Дурский взглянул на свою перепуганную жену, ноги у него задрожали еще сильнее, и он смиренно ответил:
- Убежал, сударь, хоть я его любил, как родного сына... Теперь ищу его, сударь, целые дни ищу, да вот... в пивной, здесь напротив, встретились мне три купца из Петербурга и, стало быть...
- Отплачу же я вам, почтенные опекуны! - прошипел пан Анзельм и выбежал из магазина, хлопнув дверью.
- Я опоздал!.. Бог, видно, пренебрег моей жертвой! - шептал шляхтич, спеша в ратушу.
Когда он пришел туда и потребовал, чтобы ему помогли разыскать Яся, один из чиновников заявил:
- Мальчика этого уже ищут. Вчера здесь был некий Паневка и оставил подробное описание личности: лицо круглое, волосы светлые... пальто черное, шапка с козырьком... Никаких особых примет не имеется.
- Меня интересуют не особые приметы, а мальчик!.. - возразил шляхтич и, обещав наградить того, кто найдет Яся, пошел дальше, бормоча: - Интересно, кто этот Паневка.
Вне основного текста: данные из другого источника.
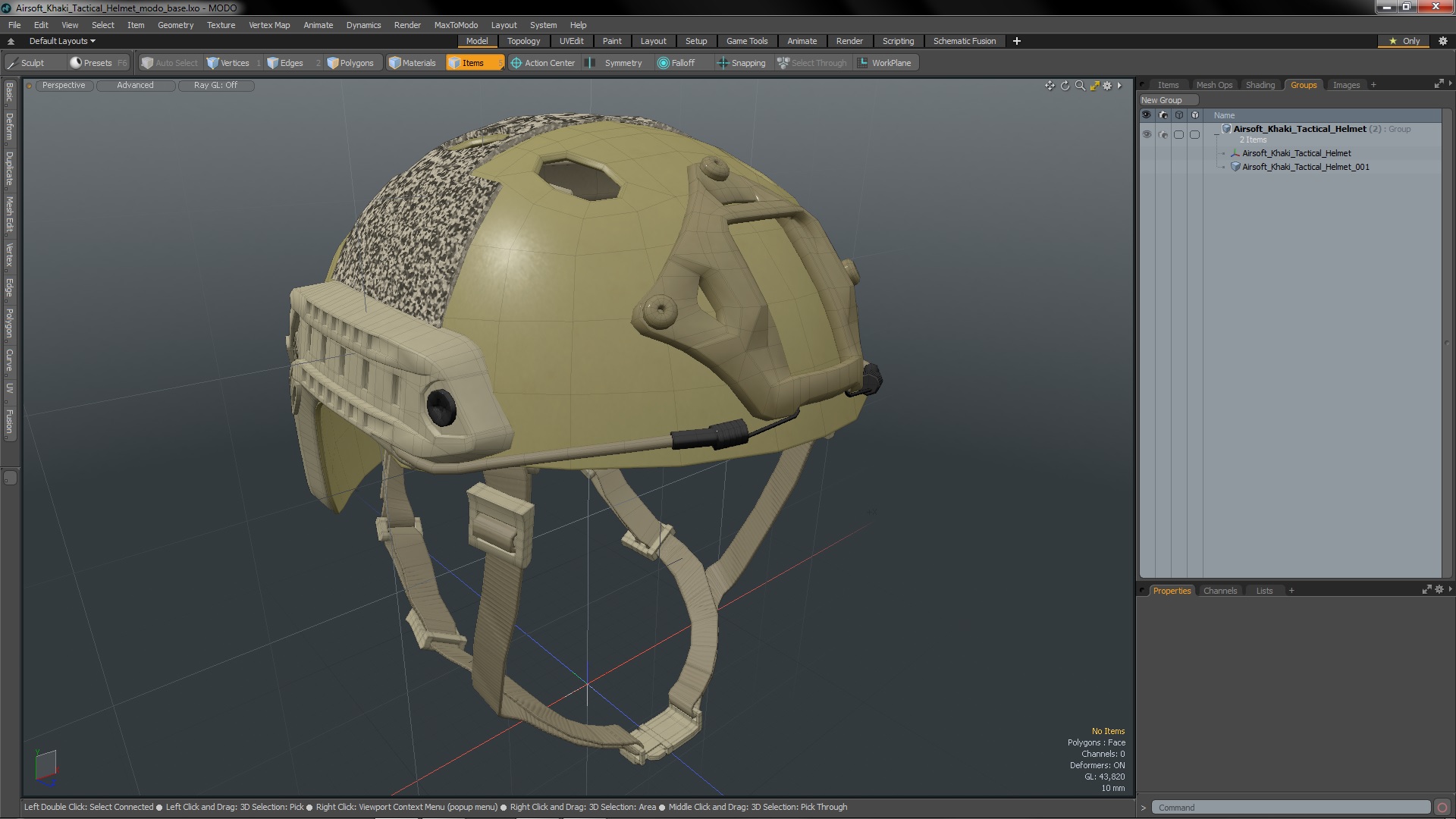Viewport: 1456px width, 819px height.
Task: Open the Perspective view type dropdown
Action: click(x=64, y=85)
Вероятно, из низшего сословия, но честный человек.
Пан Анзельм обошел все костелы, прося, чтобы с амвона огласили об исчезновении мальчика по имени Ясь, в черном пальто и в шапке с козырьком. Ксендзы с охотой соглашались удовлетворить его просьбу, добавляя от себя, что к ним уже обращался с тем же какой-то невысокий человек с большой головой.
"Сметливый парень, должно быть!" - подумал пан Анзельм о Паневке, не зная, что бедняга - тот самый, кто "не закройщик, а бог, только глуп, как сапог"...
Вернувшись в гостиницу, пан Анзельм кинулся на кровать в глубоком огорчении. Он почувствовал, как по ниточке сострадания прокралась в его сердце крепкая привязанность к сироте.
Второго января, часов в одиннадцать утра, пану Анзельму сообщили, что Яся обнаружили и привели в ратушу. Не прошло и нескольких минут, как шляхтич явился в канцелярию.
Здесь он застал какого-то рабочего, старую женщину, рассыльного и городового, которые толпились вокруг парнишки в черном пальто. Анзельм заглянул ему в глаза и остолбенел:
- Как тебя зовут? - спросил он у странного субъекта.
- Ясь, ваша милость... чтоб меня холера взяла! - ответил юнец с вишневым носом на покрытом синяками лице.
Шляхтич не знал, что и подумать. В тот момент к мальчишке подошел какой-то старый полицейский, зорко глянул ему в лицо, а затем, отогнув воротник пальто, прочитал на подкладке этикетку: "Каласантий Дурский в Варшаве" - и сказал:
- Ну, говори правду, ты обокрал того малыша?..
Пан Анзельм упал на стул, а мальчишка тем временем трещал без умолку:
- Я не обокрал... ей-богу! Он сам мне подарил этот лапсердак... чтоб мне сквозь землю провалиться!.. Он ведь служил у меня, пусть сам скажет... Я его кормил, как родного сына... Но вчера вечером, когда мы с Мартином подрались, так он, сукин сын, взял да и убежал. Чтоб мне не дожить, чтоб мне сгореть...
- Ну, а для чего ты себя именуешь Ясем, когда ты Антек? - продолжал допытываться полицейский.
- Ну да, Антек!.. Я и сказал - Антек!
- Что ты врешь, сволочь!.. Все слышали, как ты себя называл Ясем!..
- Эге!.. - удивленно заметил парень. - Коли так, я, должно быть, оговорился.